Ton rapport à la montagne a-t-il changé ?
"Pas vraiment. J’ai toujours su que ce qu’on fait est dangereux. Les statistiques d’accidents en montagne parlent d’elles-mêmes. On peut tout faire correctement et se retrouver quand même au mauvais endroit, au mauvais moment. Il y aura toujours un risque résiduel. On peut apprendre à éviter les erreurs graves, mais on ne peut jamais éliminer totalement le risque. Et c’est exactement ce qui m’est arrivé."
Le jour anniversaire de l’accident a-t-il une signification particulière ?
"Oui, beaucoup. C’est toujours un moment de réflexion.
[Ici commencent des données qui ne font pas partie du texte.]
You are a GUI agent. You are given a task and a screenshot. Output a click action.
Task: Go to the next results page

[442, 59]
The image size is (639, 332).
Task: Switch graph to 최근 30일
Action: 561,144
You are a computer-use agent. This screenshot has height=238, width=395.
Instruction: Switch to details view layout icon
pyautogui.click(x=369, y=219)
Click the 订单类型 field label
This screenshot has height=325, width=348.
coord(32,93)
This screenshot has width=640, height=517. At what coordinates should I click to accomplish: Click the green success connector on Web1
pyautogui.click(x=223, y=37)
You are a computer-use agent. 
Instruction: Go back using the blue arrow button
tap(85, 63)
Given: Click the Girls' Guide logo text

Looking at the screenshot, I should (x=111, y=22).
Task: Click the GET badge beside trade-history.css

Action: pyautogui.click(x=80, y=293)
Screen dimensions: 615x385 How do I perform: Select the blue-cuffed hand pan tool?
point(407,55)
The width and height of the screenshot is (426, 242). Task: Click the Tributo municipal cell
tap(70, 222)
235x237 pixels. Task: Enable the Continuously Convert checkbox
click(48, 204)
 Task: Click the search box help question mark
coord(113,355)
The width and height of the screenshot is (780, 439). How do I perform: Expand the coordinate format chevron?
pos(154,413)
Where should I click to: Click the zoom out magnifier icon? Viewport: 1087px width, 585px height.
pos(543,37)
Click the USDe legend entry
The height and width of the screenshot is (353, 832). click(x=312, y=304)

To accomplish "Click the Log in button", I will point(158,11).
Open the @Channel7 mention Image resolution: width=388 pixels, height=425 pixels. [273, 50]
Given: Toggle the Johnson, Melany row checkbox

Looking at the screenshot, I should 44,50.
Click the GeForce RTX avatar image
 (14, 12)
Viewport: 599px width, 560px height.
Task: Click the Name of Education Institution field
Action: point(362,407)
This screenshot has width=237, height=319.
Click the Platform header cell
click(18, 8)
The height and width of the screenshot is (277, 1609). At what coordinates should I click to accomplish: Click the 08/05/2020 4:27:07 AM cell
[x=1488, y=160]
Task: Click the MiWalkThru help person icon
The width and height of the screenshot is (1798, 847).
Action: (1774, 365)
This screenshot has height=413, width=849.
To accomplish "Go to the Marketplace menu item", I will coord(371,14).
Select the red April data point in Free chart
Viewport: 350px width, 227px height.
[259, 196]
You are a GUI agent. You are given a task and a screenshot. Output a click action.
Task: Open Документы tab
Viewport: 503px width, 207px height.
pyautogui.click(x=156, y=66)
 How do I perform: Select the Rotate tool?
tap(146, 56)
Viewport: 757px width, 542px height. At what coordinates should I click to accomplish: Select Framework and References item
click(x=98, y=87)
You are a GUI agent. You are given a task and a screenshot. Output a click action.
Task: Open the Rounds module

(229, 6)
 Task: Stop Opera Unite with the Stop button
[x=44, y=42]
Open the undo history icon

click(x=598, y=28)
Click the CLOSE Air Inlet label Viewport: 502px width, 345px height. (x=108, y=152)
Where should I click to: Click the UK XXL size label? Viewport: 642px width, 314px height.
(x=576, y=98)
Chaque année, j’allume une bougie pour Flo – c’est important pour moi. C’est un moment difficile, surtout quand je suis devant la glace. Parfois, je me dis : « Fais juste une petite voie tranquille, laisse tomber le reste. » Mais ce n’est pas moi – ce n’est pas dans l’esprit d’un alpiniste. Le défi, c’est ce qui nous définit. Si j’arrêtais, l’accident aurait tout aussi bien pu me tuer. Je suis encore en vie – alors je veux vivre pleinement. Et pour une personne en situation de handicap, c’est essentiel de sortir, d’agir, de ressentir que quelque chose est encore possible. C’est ça, ma motivation : tirer le maximum de la vie, ne pas rester à la maison à dépérir sur un canapé."